Verlässliche außenwirtschaftlichen Rahmenbedingungen
Durch die Einführung des Lieferkettensorgfaltspflichtengesetzes vor gut einem Jahr sind die Belastungen für die Unternehmen noch einmal gestiegen. Zwar richtet sich das Gesetz gegen Zwangsarbeit, Sicherheitsmängeln und Ausbeutung, was an sich gut ist, aber die Umsetzung des Gesetzes verlangt den Unternehmen einiges ab. Sie müssen zusätzliche Berichte verfassen, Risiken überprüfen und Lieferanten schulen, um der Kontrollbehörde dem Bundesamt für Wirtschaft und Ausfuhrkontrolle (BAFA) gerecht zu werden. Kommt es beispielsweise zu Menschenrechtsverstößen bei einem Zulieferer wie vergangenes Jahr beim Gemüseproduzenten Biosabor aus Almeria, Spanien, reagieren die betroffenen Unternehmen sehr unterschiedlich. Rewe sah nach einer eingehenden Prüfung keine Anhaltspunkte für die Vorwürfe, Edeka brach Geschäftsbeziehungen mit mittelbaren Lieferanten ab und Lidl gab vor, die Missstände zu untersucht und diverse Maßnahmen eingeleitet zu haben. Mit allen drei Resultaten war das BAFA einverstanden. Doch das könnte sich bald ändern. Die EU hat sich auf eine europaweite Lieferkettenrichtlinie geeinigt. Unternehmen können künftig verklagt werden, wenn sie sich nicht genug um Menschenrechte bei ihren Zulieferern bemühen. Betroffene wären dann nicht mehr allein auf das BAFA als Kontrollbehörde angewiesen.

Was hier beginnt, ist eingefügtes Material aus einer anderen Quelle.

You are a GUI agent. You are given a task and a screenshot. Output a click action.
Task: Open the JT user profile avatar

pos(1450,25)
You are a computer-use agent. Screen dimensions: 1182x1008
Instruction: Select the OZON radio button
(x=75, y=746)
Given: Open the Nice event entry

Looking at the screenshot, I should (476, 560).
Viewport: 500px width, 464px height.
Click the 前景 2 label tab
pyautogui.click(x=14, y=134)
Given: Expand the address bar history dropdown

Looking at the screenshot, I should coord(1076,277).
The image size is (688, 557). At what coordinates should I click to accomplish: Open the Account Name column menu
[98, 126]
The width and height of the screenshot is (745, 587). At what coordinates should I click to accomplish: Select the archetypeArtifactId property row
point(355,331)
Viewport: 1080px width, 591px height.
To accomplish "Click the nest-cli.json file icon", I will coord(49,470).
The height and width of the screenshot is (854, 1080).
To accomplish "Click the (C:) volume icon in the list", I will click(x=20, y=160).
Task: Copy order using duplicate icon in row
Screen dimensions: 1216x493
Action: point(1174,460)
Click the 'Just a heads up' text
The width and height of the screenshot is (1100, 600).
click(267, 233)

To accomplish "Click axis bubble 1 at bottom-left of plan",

Zudem gilt seit dem 01.01.2024 das Lieferkettengesetz nun bereits für Unternehmen mit mehr als 1.000 Mitarbeitenden, zuvor galt es erst ab 3.000 Beschäftigte. Die Verunsicherung in den Chefetagen dürfte weiter steigen. Bevor es um die Erfüllung von Lieferkettenvorgaben geht, sollten Unternehmen Rahmenbedingungen vorfinden, die es ihnen ermöglichen, wirtschaftlich in Deutschland oder Europa zu produzieren und die längerfristig bestand haben. Genötigte Produktionsumstellungen durch Standortumsiedelungen sind kostenintensiv und haben einen hohen logistischen Aufwand. Neue Freihandelsabkommen, der Abbau von unnötiger Zollbürokratie könnte ebenso zu einer Stabilisierung der Lieferketten führen, die dringend für die wirtschaftliche Stabilität gebraucht wird.